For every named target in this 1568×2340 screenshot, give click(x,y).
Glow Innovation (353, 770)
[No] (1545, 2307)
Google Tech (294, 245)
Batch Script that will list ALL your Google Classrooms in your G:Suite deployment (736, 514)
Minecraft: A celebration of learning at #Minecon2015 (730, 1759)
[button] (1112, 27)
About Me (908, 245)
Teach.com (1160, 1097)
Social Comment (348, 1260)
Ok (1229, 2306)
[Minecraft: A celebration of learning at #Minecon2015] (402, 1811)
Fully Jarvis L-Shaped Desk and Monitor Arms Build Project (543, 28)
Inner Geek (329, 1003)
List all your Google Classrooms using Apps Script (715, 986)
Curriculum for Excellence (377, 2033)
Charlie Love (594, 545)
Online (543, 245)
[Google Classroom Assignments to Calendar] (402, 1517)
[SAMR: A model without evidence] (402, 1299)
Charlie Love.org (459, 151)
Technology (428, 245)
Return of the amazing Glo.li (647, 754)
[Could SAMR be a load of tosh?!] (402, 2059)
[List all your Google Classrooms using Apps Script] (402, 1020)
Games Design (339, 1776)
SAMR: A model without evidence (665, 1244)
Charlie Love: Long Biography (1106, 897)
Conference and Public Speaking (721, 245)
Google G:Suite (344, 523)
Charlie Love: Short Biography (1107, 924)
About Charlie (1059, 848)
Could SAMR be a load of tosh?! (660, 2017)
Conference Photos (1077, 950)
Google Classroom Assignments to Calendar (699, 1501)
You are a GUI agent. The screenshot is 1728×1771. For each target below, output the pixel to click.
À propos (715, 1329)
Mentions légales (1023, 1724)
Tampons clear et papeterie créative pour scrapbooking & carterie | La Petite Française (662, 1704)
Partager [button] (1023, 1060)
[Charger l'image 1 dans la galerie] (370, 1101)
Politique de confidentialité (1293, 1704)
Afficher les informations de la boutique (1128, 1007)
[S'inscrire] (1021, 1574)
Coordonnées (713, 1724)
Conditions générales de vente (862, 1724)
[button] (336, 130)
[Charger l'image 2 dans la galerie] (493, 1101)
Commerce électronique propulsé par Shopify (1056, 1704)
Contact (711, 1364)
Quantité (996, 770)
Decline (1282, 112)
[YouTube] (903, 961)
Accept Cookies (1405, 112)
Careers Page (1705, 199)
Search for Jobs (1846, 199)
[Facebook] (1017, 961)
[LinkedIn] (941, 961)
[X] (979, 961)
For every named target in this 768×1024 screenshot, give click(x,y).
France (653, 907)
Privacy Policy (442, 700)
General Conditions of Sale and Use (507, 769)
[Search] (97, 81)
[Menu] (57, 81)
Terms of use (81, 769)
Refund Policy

══════════════════════════════

§ **Instructions to follow**: All of the material above should be set down again, unaltered.

§ **Answer section**:
For every named target in this 1568×2340 screenshot, give click(x,y).
Glow Innovation (353, 770)
[No] (1545, 2307)
Google Tech (294, 245)
Batch Script that will list ALL your Google Classrooms in your G:Suite deployment (736, 514)
Minecraft: A celebration of learning at #Minecon2015 (730, 1759)
[button] (1112, 27)
About Me (908, 245)
Teach.com (1160, 1097)
Social Comment (348, 1260)
Ok (1229, 2306)
[Minecraft: A celebration of learning at #Minecon2015] (402, 1811)
Fully Jarvis L-Shaped Desk and Monitor Arms Build Project (543, 28)
Inner Geek (329, 1003)
List all your Google Classrooms using Apps Script (715, 986)
Curriculum for Excellence (377, 2033)
Charlie Love (594, 545)
Online (543, 245)
[Google Classroom Assignments to Calendar] (402, 1517)
[SAMR: A model without evidence] (402, 1299)
Charlie Love.org (459, 151)
Technology (428, 245)
Return of the amazing Glo.li (647, 754)
[Could SAMR be a load of tosh?!] (402, 2059)
[List all your Google Classrooms using Apps Script] (402, 1020)
Games Design (339, 1776)
SAMR: A model without evidence (665, 1244)
Charlie Love: Long Biography (1106, 897)
Conference and Public Speaking (721, 245)
Google G:Suite (344, 523)
Charlie Love: Short Biography (1107, 924)
About Charlie (1059, 848)
Could SAMR be a load of tosh?! (660, 2017)
Conference Photos (1077, 950)
Google Classroom Assignments to Calendar (699, 1501)
You are a GUI agent. The screenshot is 1728×1771. For each target below, output the pixel to click.
À propos (715, 1329)
Mentions légales (1023, 1724)
Tampons clear et papeterie créative pour scrapbooking & carterie | La Petite Française (662, 1704)
Partager [button] (1023, 1060)
[Charger l'image 1 dans la galerie] (370, 1101)
Politique de confidentialité (1293, 1704)
Afficher les informations de la boutique (1128, 1007)
[S'inscrire] (1021, 1574)
Coordonnées (713, 1724)
Conditions générales de vente (862, 1724)
[button] (336, 130)
[Charger l'image 2 dans la galerie] (493, 1101)
Commerce électronique propulsé par Shopify (1056, 1704)
Contact (711, 1364)
Quantité (996, 770)
Decline (1282, 112)
[YouTube] (903, 961)
Accept Cookies (1405, 112)
Careers Page (1705, 199)
Search for Jobs (1846, 199)
[Facebook] (1017, 961)
[LinkedIn] (941, 961)
[X] (979, 961)
For every named target in this 768×1024 screenshot, give click(x,y).
France (653, 907)
Privacy Policy (442, 700)
General Conditions of Sale and Use (507, 769)
[Search] (97, 81)
[Menu] (57, 81)
Terms of use (81, 769)
Refund Policy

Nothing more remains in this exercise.